Common Core State Standards in the Classroom

Ms. Debbie Ericksen

Ms. Debbie EricksenMs. Debbie Ericksen teaches fourth grade at Adamsville Primary School in Bridgewater, NJ. Ms. Ericksen holds an MBA and previously worked for a Fortune 500 company in Human Resources. In 2001, she began her career in education as a substitute teacher and is currently in her  sixth year as a certified teacher. Ms. Ericksen is a member of the New Jersey Teacher Advisory Panel and a graduate of the 2012 Mickleson ExxonMobil Teacher Academy. She credits this experience with transforming how she teaches and deepening her practice of integrating Science, Technology, Engineering, and Math (STEM) across subjects to excite students about the STEM fields using  hands-on classroom experiences. Through the academy, she has joined a network of educators that are passionate about STEM instruction and learned strategies to create lesson plans that focus on student inquiry, critical thinking, and innovation.

The Common Core State Standards ask teachers to incorporate mathematics and English language arts (ELA) across subject areas and include writing, speaking and listening skills in all subjects. In Ms. Ericksen's classroom, cross-curricular work is exemplified through her students' science notebooks. Students participate in hands-on science experiments and document their science lessons and results. The science notebooks engage students in critical analysis by "thinking like a scientist," and improve their writing skills. Students are asked to determine how to present their data while learning that results can be expressed in multiple correct ways, such as the choice between using a bar graph, circle graph, or histogram. Ms. Ericksen encourages all her students to become academic risk-takers and stresses within her classroom that practice and learning from mistakes are necessary to become a champion in any field.

In her own words…

What excites you as an educator about the Common Core in your classroom?

I am excited about the Common Core in my classroom because of what I see in my students. They learn to stretch beyond their comfort zone, navigate through frustration in order to achieve more than they thought possible, and develop creative solutions/conclusions to problems they are presented with. My students start the year on the shy side and within several months are able to confidently present their perspectives, provide support for their reasoning, and feel comfortable adjusting their thinking and/ordecision-making to compensate for mistakes in their understanding of concepts.

What is the biggest challenge in transition to the Common Core and how did you address it?

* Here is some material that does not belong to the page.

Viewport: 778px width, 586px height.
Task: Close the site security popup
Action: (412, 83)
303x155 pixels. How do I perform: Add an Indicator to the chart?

It's OK to not know. It's not OK to not try.The biggest challenge was convincing my students (and their parents) that they were able to stretch beyond their comfort zone and achieve great success in learning.  My students will tell you that "Difficult does not mean impossible."  It has been the mantra of our learning environment from the first day of school.  They have internalized that belief and have demonstrated perseverance in navigating through difficult concepts or problems. 

I came back from lunch one day and they had created a  poster during recess that said "It's OK to not know. It's not OK to not try." They signed all their names to the poster. I signed my name, too, and hung it on our wall. I will not take that poster down.

Why do you believe the Common Core better prepares students for the next grade level and ultimately college and careers?

I believe the Common Core better prepares students for the next grade level and, in turn, prepares them for college and careers because it establishes a framework for the teaching and learning process that encourages independent, critical thinking. If there are two skills that are needed in both life and career, it is the ability to think independently and to evaluate situations critically. Once those skills are established, students can chart their course and strive toward their ultimate  goals.

How has the Common Core encouraged collaboration in your school and classroom?

The Common Core has encouraged collaboration because teachers now have more opportunities to create projects and lessons that integrate all subject matter areas.  As a result, we are able to work together to share our expertise and develop learning experiences that benefit all of our students because we are focused on the same objectives.

What has been the impact of the Common Core on your students' learning?

Ms. Debbie EricksenThe greatest impact of the Common Core has been that my students become independent, critical thinkers.  They have learned how to approach concepts/problems from a variety of perspectives and develop solutions that are creative, relevant, and supported by information they have learned.